Post-harvest wind-down

  • Posted on: 14 June 2022
  • By: MrWurster

My role as the guy who feeds half the bird population of north east Victoria is over for the year. After our second harvest there's not much left on the trees. The galahs, corellas and parrots, the bower bird clans and the currawongs can all find somewhere else to eat now, and leave our paddocks to the two massive clans of magpies that own them.

With other trees, the damage that bird flocks cause is quite obvious. We don’t get any almonds, even though this year the trees were heavily set. The parrots and their kind work through the trees and clean us out. The ground is littered with shells and half eaten almond.

With the olives, there's less carnage. There's the occasional olive with a peck mark still hanging on the tree, but mostly there's not much evidence that we've been robbed. I think we have so much on the trees it's hard to notice anything missing. (It's different now…after months of watching heavy-hanging branches, the trees are now strangely empty.)

Local nut tree farmers go mad trying to protect their crop. Near us is a walnut farm, and for six months a year an air cannon kabooms at regular intervals. Occasionally I hear gunshots. We have a few walnut trees, and theoretically should be getting something from them. But walnuts need spraying at regular intervals or after rain, and we don’t do that, so the nuts that evade the birds usually end up with a black rot and we get nothing.

In the next valley there are a lot of commercial orchards, and they all use air cannons. There are olive groves there, and I have worked there, either pruning or hand-harvesting. It's a war-zone! All day, from all directions, at unsynched random intervals there is a constant barrage of air cannons. I can't see how its effective. Surely the birds get used to it and just ignore it?

At certain times a year we get visited by hundreds of sulphur-crested cockatoos. They are noisy buggers and descend en masse telegraphing their arrival. Our kelpie knows the noise and he's off with a bang through the dog door, and rushes around the house orchard barking at the hundreds of cockies. By day three the novelty has worn off and he has to be coaxed to do his job. At the other end, the cockies are less worried about it, and lazily circle until he goes back inside. After a week they ignore each other, and they industriously strip our pecan nut and almond trees.

But olives? No, they don't touch them. I have heard they do elsewhere, and chew the trees and snip off branches, but we don't seem to suffer the same attention.

Co-incidentally, beautiful, huge, yellow crested black cockatoos escape the cold in the mountains and come down to visit us at this time of year. But they aren't interested in the olives, they are working the huge gums along the river, cleaning out the seed pods.

So, we are finished. We did three days of mechanical picking. The first two days, in May, we collected some 29 fields bins representing 11 tons of olives. On the third day, in June, we picked the last trees we didn't get to earlier, then cherry-picked the trees with a remnant crop. In the first pick some trees unloaded more than 40 kilos of olives.

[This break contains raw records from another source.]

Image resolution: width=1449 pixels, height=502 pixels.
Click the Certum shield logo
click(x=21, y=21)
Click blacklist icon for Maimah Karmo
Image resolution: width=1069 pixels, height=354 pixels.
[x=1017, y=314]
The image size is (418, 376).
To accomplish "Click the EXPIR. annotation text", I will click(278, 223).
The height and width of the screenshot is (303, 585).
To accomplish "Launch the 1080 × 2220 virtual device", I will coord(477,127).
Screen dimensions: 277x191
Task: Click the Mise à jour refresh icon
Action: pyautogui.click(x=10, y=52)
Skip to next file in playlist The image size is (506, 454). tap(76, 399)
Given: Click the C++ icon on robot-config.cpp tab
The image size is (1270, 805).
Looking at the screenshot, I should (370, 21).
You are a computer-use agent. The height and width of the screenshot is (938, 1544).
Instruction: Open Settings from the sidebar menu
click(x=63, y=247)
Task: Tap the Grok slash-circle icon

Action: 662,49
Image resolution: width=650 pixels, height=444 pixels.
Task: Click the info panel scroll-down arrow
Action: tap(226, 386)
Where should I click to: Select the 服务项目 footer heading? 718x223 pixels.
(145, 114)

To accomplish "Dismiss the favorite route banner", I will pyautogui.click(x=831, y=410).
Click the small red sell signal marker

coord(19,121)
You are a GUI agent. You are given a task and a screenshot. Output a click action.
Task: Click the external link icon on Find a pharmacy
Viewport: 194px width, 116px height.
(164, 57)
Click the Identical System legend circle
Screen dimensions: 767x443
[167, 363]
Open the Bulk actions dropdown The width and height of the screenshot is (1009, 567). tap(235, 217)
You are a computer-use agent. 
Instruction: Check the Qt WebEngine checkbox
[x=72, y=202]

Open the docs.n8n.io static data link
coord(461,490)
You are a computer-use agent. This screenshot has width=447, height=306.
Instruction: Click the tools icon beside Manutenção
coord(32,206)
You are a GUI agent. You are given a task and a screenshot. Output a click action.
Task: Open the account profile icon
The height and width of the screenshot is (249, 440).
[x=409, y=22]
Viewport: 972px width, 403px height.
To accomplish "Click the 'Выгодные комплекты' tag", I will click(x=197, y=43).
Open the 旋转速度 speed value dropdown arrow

By the second pick a generous tree gave us 10 kilos.

In our grove the heavy tree is occasionally a random tree here and there, but its mostly wedges of productive trees in a group…this triangle, that row, that end of the bottom paddock and so on.

The second pick produced 2 tons of olives. We knocked at three o'clock…there was nothing worth picking left.

On paper you'd have to say the second pick wasn't very productive, but the oil is good, lusher than the first pick.

From here there's still plenty to do. The oil has to settle and be racked off, leaving the sediment behind so it doesn't contaminate the oil.

And, like last year, we will enter our oil in various competitions. I think we have one good oil and one excellent oil, but lab tests and a panel of judges will tell me more objectively how we fared.

I find the harvest process quite stressful. Apart from the stress of watching the weather…frost predicted, hailstorms maybe, endless rain for three weeks….There's a lot of separate contractors to co-ordinate, This year we had a Covid-inspired rescheduling to manage, then a machinery breakdown re-scheduling. Miraculously it all came together.

On the Friday I came home with a trailer-load of 200 litre oil drums, Tony the forklift operator was waiting for me. In the apparently endless rain he delicately unloaded the barrels and shoe-horned them into our shed.

"What happens now", he asked me.

"After you go, I'm following you out and I'm closing the front gate. I don't want to see or speak to anyone for a few days!"

I got up later than normal the next day, and spent some time on my poor neglected vegetable garden.

After tasting all the new oil samples, of course!